The last many years, I haven’t really paid attention to what was going on in the frontend world of web development. I’ve primarily been focused on integration projects and cloud-based microservices running on the Microsoft Azure platform.

I quickly discovered that a lot has changed in the frontend space. Rather than locking myself into a specific frontend framework from the beginning, I decided to build a clean .NET Web API backend first. That way, the frontend technology becomes a replaceable concern.

By abstracting the backend behind an API service, we stay fully compatible with whatever frontend strategy or technology stack we decide to use. The trade-off is a bit more architectural overhead, but since modern systems are increasingly moving away from monolithic structures and toward service-oriented designs, this separation makes sense. With the philosophical reasoning in place, let’s get into some technical details.

The backend is built using modern .NET (8+). Instead of using mutable classes, we model our data using records, which better represent immutable data structures and provide value-based equality.

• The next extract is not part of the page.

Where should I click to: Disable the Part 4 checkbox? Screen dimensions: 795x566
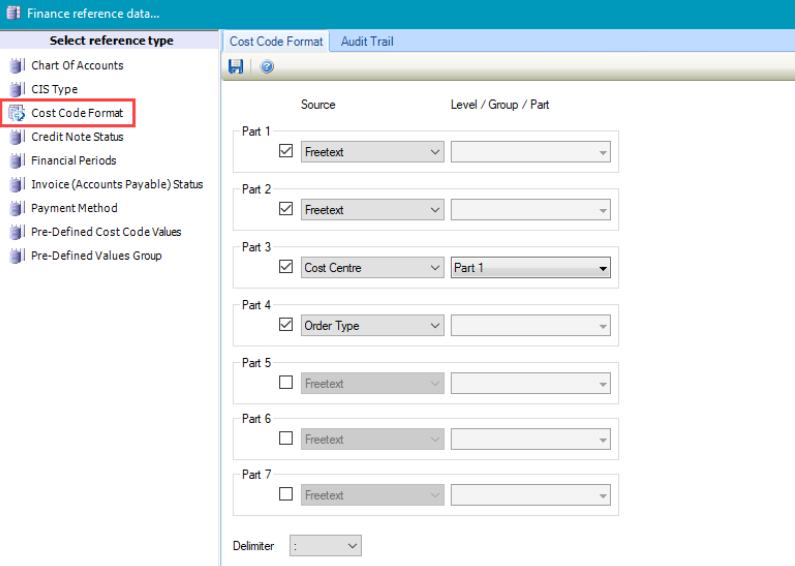(286, 325)
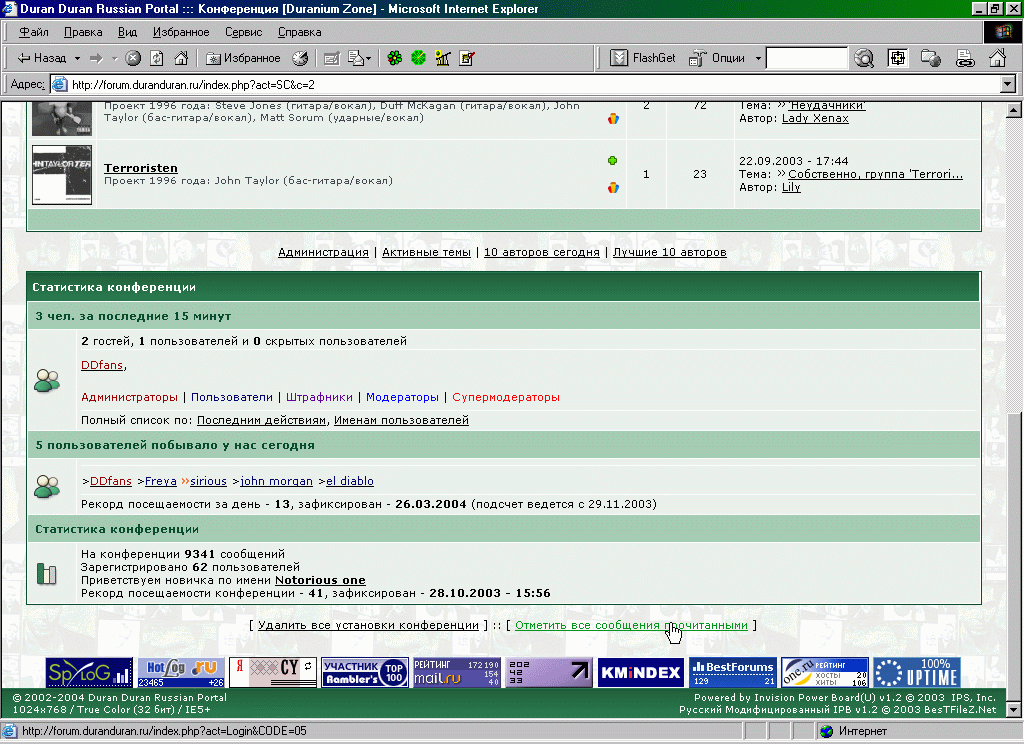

public sealed record BlogPost
{
    public Guid Id { get; init; } = Guid.NewGuid();
    public DateTime CreateDate { get; init; } = DateTime.UtcNow;

    public required string Title { get; init; }
    public required string Content { get; init; }

    public string? Summary { get; init; }
    public string? SmallCoverUrl { get; init; }
    public string? MediumCoverUrl { get; init; }
    public string? BigCoverUrl { get; init; }

    public Enums.BlogPostCategory Category { get; init; }

    public IEnumerable<string> Tags { get; init; } = [];
}

Notice the use of the required keyword. This ensures that mandatory fields such as Title and Content must be initialized at compile time. Combined with nullable reference types, this makes our API contracts explicit and type-safe instead of relying purely on runtime validation attributes.

For storage, I’m still using a temporary JSON file to simulate persistence. In a real-world scenario, I would likely use MongoDB or another document database.

Modern .NET no longer requires a Startup.cs file. Instead, everything is configured directly in Program.cs.


var builder = WebApplication.CreateBuilder(args);

builder.Services.AddControllers();
builder.Services.AddEndpointsApiExplorer();
builder.Services.AddSwaggerGen();

var app = builder.Build();

if (app.Environment.IsDevelopment())
{
    app.UseSwagger();
    app.UseSwaggerUI();
}

app.UseHttpsRedirection();
app.MapControllers();

app.Run();

OpenAPI (Swagger) is built directly into the platform and provides automatic documentation of the API surface. For JSON serialization, we rely on the built-in System.Text.Json, which is now highly optimized and sufficient for most use cases.

With the basics in place, let’s look at the controller implementation. We’ll keep it simple: one endpoint returns all blog posts, and one returns a single post by Id.


[Route("api/[controller]")]
[ApiController]
public class BlogPostController : ControllerBase
{
    [HttpGet]
    public ActionResult<IEnumerable<BlogPost>> Get()
    {
        var dbService = new Services.DbService();
        var db = dbService.GetDb("db.json");

        if (db == null || !db.BlogPosts.Any())
        {
            db = new Models.Db
            {
                BlogPosts = new List<BlogPost>
                {
                    new BlogPost
                    {
                        Title = "Blog Sample",
                        Content = "Hello World",
                        Summary = "Sample summary",
                        SmallCoverUrl = "http://placehold.it/720x432",
                        MediumCoverUrl = "http://placehold.it/1120x640",
                        BigCoverUrl = "http://placehold.it/1920x1120",
                        Category = Enums.BlogPostCategory.Code,
                        Tags = new[] { "tag1", "tag2" }
                    }
                }
            };

            dbService.SaveDb(db, "db.json");
        }

        return db.BlogPosts.ToList();
    }

    [HttpGet("{id:guid}")]
    public ActionResult<BlogPost> Get(Guid id)
    {
        var dbService = new Services.DbService();
        var db = dbService.GetDb("db.json");

        var result = db?.BlogPosts.SingleOrDefault(x => x.Id == id);

        if (result is null)
            return NotFound($"BlogPost with Id '{id}' not found.");

        return result;
    }
}

Because we use required properties, the compiler guarantees that Title and Content are always initialized. This improves correctness compared to older patterns where properties were nullable and enforced only via validation attributes.

For a production-ready solution, the database service would of course be injected via dependency injection rather than instantiated directly inside the controller. We’ll cover proper dependency injection and architectural layering in a future post.

Thanks for reading, and feedback is always welcome.